Herm Edwards on the set of NFL Live

Herm Edwards on the set of NFL Live on Sept. 8, 2014. Credit: ESPN Images/Joe Faraoni

Herm Edwards is in his seventh season as an ESPN analyst, one fewer year than he spent as an NFL head coach with the Jets and Chiefs from 2001 to 2008.

And this is just the way he likes it.

"I won't go back [to coaching]," he said. "I'm staying in this seat. I'm enjoying it. I get to coach all 32 teams. I never have to worry about my quarterback getting hurt anymore . . . And I can say things that head coaches can't say."

Edwards is 61, eight years younger than the Giants' Tom Coughlin, but he said these days he prefers simply to talk about football on television and to focus on raising his 9- and 10-year-old daughters at his home in Carmel, California.

"I want to raise them here," he said by phone late last week. "I don't want to move them all over the place."

Edwards had dabbled in TV analysis during his days with the Jets, and the network had told him if he ever wanted to pursue broadcasting full time he might have a knack for it, given his knowledge and personality.

Goals:
1. Please output the part of the Herm Edwards article that opens with the words containing "Edwards is 61, eight" and closes with "knowledge and personality.".
2. Answer these questions using the Herm Edwards article:
(a) How old is Edwards?
(b) Which two teams did he coach as an NFL head coach?
(c) Where is his home?
3. State whether each statement agrees with the Herm Edwards article, and quote the words that decide it.
(a) Edwards spent more years as an NFL head coach than he has spent so far as an ESPN analyst.
(b) Edwards is older than Tom Coughlin.
(c) Edwards says he intends to return to coaching.

Material:
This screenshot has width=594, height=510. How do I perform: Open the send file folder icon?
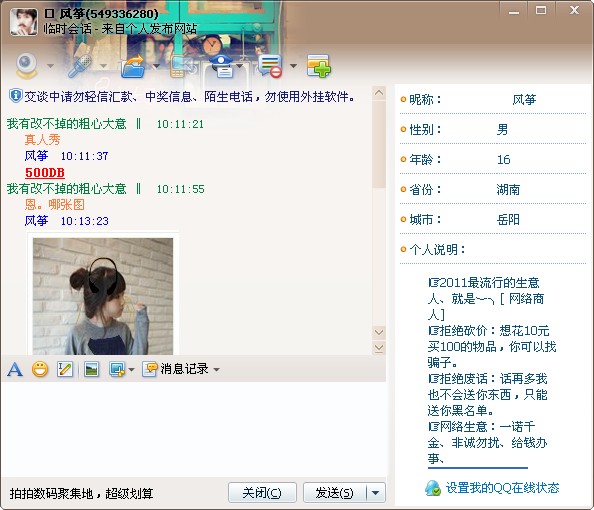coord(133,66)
...
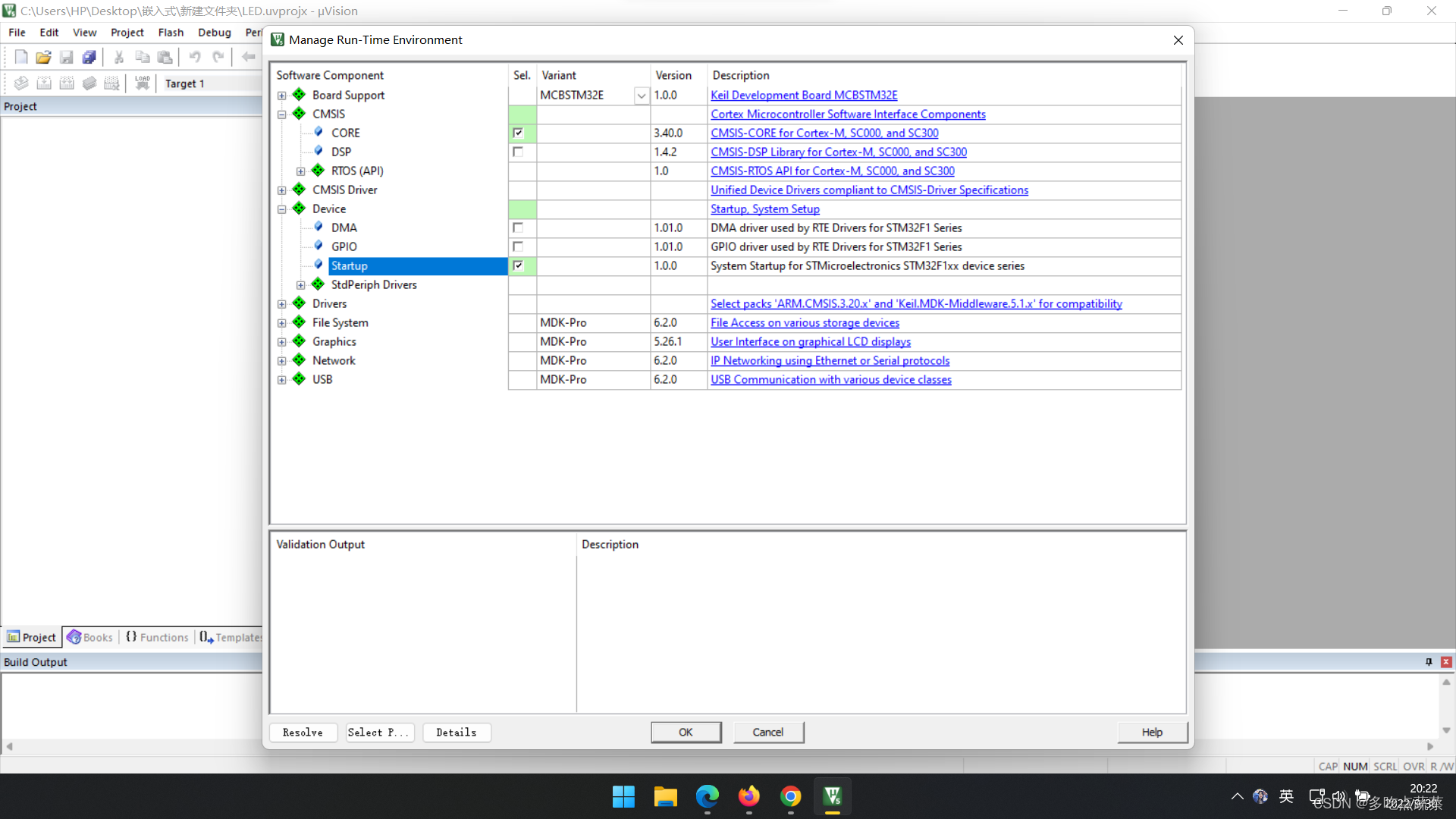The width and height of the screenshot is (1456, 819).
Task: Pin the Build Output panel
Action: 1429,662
--
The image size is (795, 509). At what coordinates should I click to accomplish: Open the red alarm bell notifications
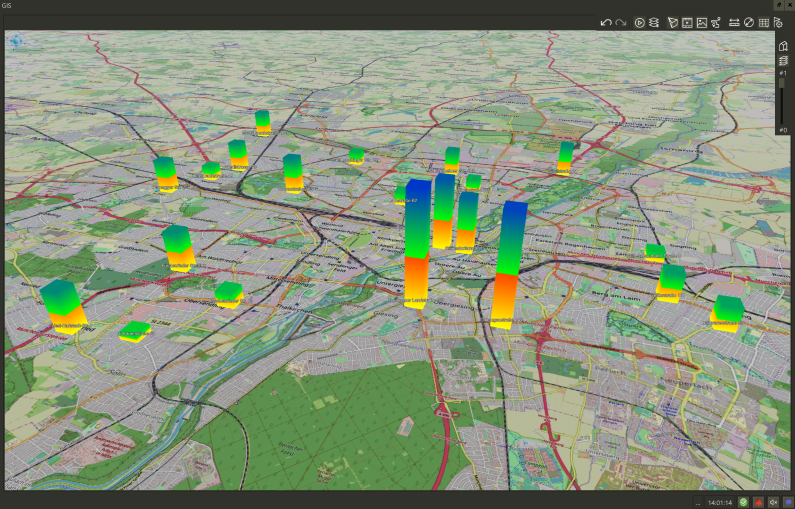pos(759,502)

Answers below:
1.
Edwards is 61, eight years younger than the Giants' Tom Coughlin, but he said these days he prefers simply to talk about football on television and to focus on raising his 9- and 10-year-old daughters at his home in Carmel, California.

"I want to raise them here," he said by phone late last week. "I don't want to move them all over the place."

Edwards had dabbled in TV analysis during his days with the Jets, and the network had told him if he ever wanted to pursue broadcasting full time he might have a knack for it, given his knowledge and personality.

2.
(a) 61
(b) The Jets and the Chiefs
(c) Carmel, California

3.
(a) Yes: "one fewer year than he spent as an NFL head coach"
(b) No: "eight years younger than the Giants' Tom Coughlin"
(c) No: "I won't go back [to coaching],"